Says Dr Golding: “Living on an estate is about far more than security. There are numerous factors which attract people across all generations to an estate lifestyle. The new trend is towards so-called lifestyle estates which encompass ‘work, live, play, shop’ – all within a secure environment which provides a sense of community as well as easy access to educational facilities. Some estates even provide schools on site, while the leisure amenities encompass a host of features with the accent in newer estates on a broader lifestyle offering rather than as was previously the case, focusing mainly on one aspect. These facilities can also include gyms and other sports facilities and even shopping complexes.

“Generally these estates are situated in metropolitan South Africa, including new metro growth nodes where the cities or towns are expanding.
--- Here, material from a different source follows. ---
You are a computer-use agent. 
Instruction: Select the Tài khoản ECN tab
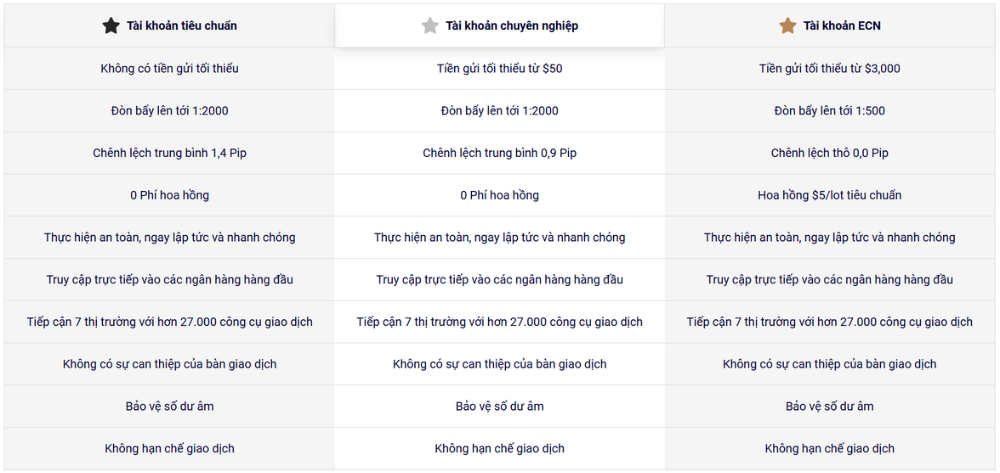coord(841,26)
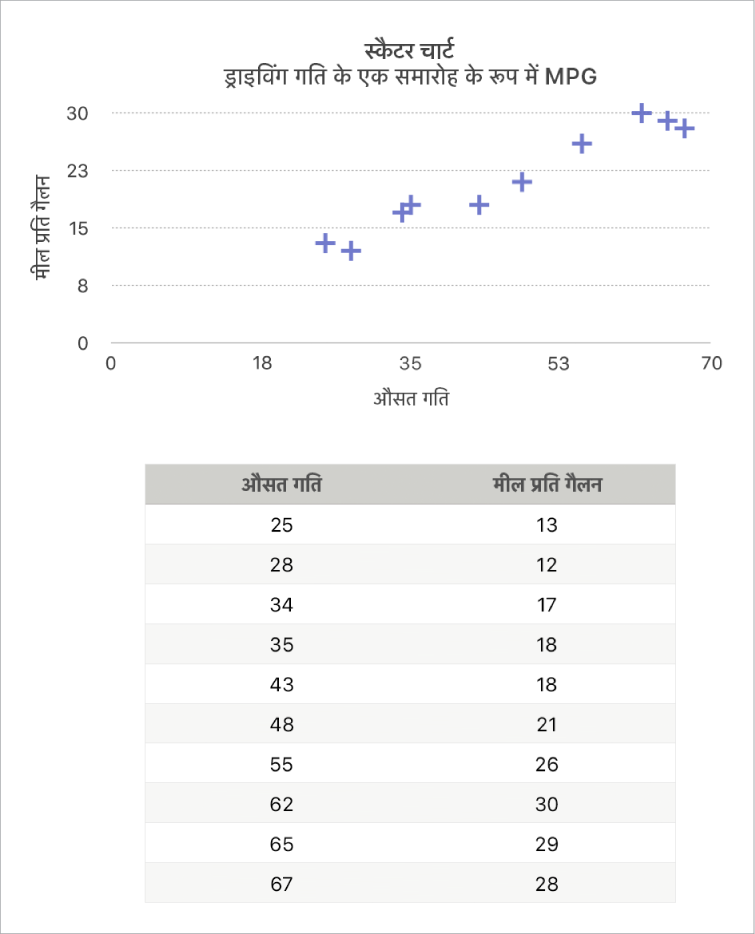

These include Fourways in Gauteng, the rapidly expanding KwaZulu-Natal North Coast Corridor as well as Knysna on the scenic Garden Route.”

In the Western Cape’s Helderberg region, as well as the Somerset West and Stellenbosch areas there is a strong demand for estate living which is fuelled by a number of factors such as proximity to major business centres and schools, security, quality lifestyle attractions such as leisure and sports activities, aesthetic and scenic appeal, quality and design of houses and resale potential.

A further drawcard within residential developments is the fact that the sizeable monthly costs for water, electricity and garden maintenance incurred for large, freestanding properties are replaced by shared costs and hassle-free estate management.

Not surprisingly, the top 10 estates in South Africa recently ranked by New World Wealth are all situated in prime locations and each attracting residents with its own unique appeal. Nine out of these 10 estates are marketed by Pam Golding Properties, namely Val de Vie, Zimbali, Fancourt, Steyn City, Pezula, De Zalze, Atlantic Beach, Highland Gate and Arabella.

While some high end buyers are investing considerable capital in building their iconic, dream homes with cutting edge design, the latest technology and eco-friendly features, estate living is also becoming more accessible and attracting a younger generation of home buyers, with in excess of 70 percent younger than 49 years of age (Lightstone statistics).

“Catering for this market, which includes first time buyers, many estates have introduced sectional title opportunities starting at prices below the R1 million mark and offering excellent value for money,” adds Dr Golding.

At the other end of the spectrum, luxury homes substantial in size are being constructed which are estimated to fetch prices from R20 million to R30 million and upwards once complete.